* **EXERCISE MATERIAL**:
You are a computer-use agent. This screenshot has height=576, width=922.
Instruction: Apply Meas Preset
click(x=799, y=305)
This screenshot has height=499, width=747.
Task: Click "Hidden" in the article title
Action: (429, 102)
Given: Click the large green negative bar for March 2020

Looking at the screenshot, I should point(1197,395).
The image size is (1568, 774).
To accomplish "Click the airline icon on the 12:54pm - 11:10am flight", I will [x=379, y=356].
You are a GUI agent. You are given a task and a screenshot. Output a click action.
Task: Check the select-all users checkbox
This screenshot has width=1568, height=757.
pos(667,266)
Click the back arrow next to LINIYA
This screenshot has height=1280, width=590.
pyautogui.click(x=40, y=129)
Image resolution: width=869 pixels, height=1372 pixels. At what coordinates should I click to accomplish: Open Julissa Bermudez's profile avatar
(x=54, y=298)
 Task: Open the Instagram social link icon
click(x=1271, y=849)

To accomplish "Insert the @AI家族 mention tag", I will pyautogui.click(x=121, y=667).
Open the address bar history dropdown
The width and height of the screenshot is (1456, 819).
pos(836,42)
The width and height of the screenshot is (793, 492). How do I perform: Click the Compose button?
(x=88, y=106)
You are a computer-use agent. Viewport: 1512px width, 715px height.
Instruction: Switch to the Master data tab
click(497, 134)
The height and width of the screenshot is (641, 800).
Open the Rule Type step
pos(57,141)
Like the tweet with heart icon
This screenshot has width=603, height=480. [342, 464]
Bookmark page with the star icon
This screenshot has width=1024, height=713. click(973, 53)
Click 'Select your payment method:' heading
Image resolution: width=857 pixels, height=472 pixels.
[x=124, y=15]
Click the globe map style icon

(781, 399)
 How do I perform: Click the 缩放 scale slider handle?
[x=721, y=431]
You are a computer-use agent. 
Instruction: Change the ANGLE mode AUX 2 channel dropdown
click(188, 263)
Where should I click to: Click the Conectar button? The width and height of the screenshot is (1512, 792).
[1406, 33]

* **WHAT IS ASKED**:
Copy out the entries again, starting at the line with "You are a GUI" and ending with the line with "pyautogui.click(x=40, y=129)", both of those lines included.

* **ANSWER BELOW**:
You are a GUI agent. You are given a task and a screenshot. Output a click action.
Task: Check the select-all users checkbox
This screenshot has width=1568, height=757.
pos(667,266)
Click the back arrow next to LINIYA
This screenshot has height=1280, width=590.
pyautogui.click(x=40, y=129)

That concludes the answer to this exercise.